Bill Nunn was born 98 years ago this year. He first became a member of the Pittsburgh Steelers organization 52 years ago, and his impact since then—even before then—has been immense. While that is especially true in Pittsburgh (after all, the team renamed their draft room after him), his impact was felt throughout scouting in football.
And some in the Steelers’ scouting department to this day were around to recall the lessons that they learned from the pioneer and innovator who helped build the championship rosters of the 1970s. That includes Brandon Hunt, who has been the team’s Pro Scouting Coordinator since 2010, and previously served as an intern in 2005-06.
In a conversation for the team’s website recently with former tackle Max Starks and long-time scout Dave Petett, he discussed some of the lessons that he learned from Nunn that they still employ today—the first and foremost being a player’s ‘baseline athleticism’.
“The number one thing that Nunn wanted to know was athleticism”, he said. “He liked looking at multiple-sport athletes.
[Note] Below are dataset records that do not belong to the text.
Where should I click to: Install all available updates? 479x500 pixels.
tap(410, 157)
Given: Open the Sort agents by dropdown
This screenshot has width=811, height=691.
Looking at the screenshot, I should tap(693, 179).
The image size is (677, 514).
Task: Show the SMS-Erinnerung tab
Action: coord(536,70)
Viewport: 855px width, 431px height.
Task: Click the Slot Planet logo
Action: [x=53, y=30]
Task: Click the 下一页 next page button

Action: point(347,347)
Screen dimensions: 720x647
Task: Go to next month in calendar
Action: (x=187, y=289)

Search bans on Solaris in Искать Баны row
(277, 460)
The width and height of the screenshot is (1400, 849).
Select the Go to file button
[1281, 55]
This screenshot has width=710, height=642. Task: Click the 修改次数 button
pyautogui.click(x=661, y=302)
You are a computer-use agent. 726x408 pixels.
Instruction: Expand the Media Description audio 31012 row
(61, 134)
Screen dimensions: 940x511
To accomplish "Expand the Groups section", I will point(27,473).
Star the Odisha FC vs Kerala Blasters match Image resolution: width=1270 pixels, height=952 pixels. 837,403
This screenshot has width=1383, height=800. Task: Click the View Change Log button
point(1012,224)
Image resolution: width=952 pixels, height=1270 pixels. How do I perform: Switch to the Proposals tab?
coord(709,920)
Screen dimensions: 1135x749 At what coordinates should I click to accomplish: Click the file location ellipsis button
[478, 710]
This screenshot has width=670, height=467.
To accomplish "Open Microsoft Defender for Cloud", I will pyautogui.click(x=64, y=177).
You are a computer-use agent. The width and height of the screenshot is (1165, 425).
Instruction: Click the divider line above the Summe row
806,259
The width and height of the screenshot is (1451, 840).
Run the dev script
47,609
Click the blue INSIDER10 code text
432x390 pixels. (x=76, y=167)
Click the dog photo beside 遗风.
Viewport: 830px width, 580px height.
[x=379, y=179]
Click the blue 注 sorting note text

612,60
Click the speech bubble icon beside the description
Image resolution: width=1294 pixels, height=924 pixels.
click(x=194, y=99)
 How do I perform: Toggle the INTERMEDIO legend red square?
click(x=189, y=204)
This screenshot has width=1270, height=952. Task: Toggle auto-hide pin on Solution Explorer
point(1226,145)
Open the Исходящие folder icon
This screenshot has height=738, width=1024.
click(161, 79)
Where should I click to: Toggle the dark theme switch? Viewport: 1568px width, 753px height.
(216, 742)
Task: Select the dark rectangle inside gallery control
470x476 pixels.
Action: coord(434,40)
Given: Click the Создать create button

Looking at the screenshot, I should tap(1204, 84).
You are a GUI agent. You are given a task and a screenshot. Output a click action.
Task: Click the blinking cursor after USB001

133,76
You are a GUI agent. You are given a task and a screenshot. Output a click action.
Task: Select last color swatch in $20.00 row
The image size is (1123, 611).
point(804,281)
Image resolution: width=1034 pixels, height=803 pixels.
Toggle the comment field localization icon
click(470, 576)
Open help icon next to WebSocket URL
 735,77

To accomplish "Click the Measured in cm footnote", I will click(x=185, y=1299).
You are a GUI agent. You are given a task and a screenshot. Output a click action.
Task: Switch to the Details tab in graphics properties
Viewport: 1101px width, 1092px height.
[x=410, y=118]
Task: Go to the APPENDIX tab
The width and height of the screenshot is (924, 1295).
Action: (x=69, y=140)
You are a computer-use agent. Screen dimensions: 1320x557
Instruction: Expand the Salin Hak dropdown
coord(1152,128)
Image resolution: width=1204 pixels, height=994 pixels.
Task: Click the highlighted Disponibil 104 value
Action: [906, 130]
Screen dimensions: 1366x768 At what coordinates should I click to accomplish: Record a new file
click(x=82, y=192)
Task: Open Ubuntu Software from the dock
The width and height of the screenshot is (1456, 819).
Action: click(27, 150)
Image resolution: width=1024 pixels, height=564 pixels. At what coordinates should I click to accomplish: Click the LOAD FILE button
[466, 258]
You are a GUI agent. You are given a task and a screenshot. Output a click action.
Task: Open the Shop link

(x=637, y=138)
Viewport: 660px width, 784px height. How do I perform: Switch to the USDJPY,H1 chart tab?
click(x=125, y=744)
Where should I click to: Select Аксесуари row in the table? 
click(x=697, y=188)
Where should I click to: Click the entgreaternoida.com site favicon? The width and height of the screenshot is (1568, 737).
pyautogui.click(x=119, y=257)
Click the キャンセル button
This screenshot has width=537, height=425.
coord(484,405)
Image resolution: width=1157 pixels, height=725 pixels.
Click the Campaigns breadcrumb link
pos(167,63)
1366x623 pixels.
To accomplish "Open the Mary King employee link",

He liked to see guys do other things, like basketball or dance, and he looked at footwork, and he looked at movement and change of direction, and that’s where it all started”.
There is a story about how the Steelers came to draft John Stallworth in the fourth round. It is said that Nunn told Stallworth to run a second 40-yard dash time just for him, after his first was conducted in the rain and resulted in a slower time than is representative. Stallworth said last year that to this day, he still does not know what his second 40-yard dash time was.
It’s not so easy to get that sort of inside information on players anymore with the way scouting has evolved. It’s hard to guess how Nunn might have felt about that, outside of the lack of advantages, but according to Hunt, he wasn’t necessarily in favor of how the game has evolved physically.
“When he got in and he was with us and at time started evolving, no disrespect, but he hated to see the 6’7”s and the 330s and how people were getting bigger and bigger and bigger”, he said. “As the game got bigger, in his opinion, it was starting to get away from athleticism”.
“The one thing he would [say] is, he would always pull us aside and say, ‘Never forget the main thing, which is athleticism across all positions’”, Hunt continued. “They either are or are not athletes, and that athleticism is something that you can’t become, so if you don’t have that baseline, you’re not ever gonna get it, and that’s where we always start when we put on any tape”.
While the Steelers are not exactly the Raiders in terms of blindly falling in love with a player’s physical attributes (particularly speed), they certainly have a clear pattern of drafting for athleticism, especially in the early rounds and the late rounds. Either that or it’s a huge coincidence that so many of their draft picks often have excellent SPARQ scores.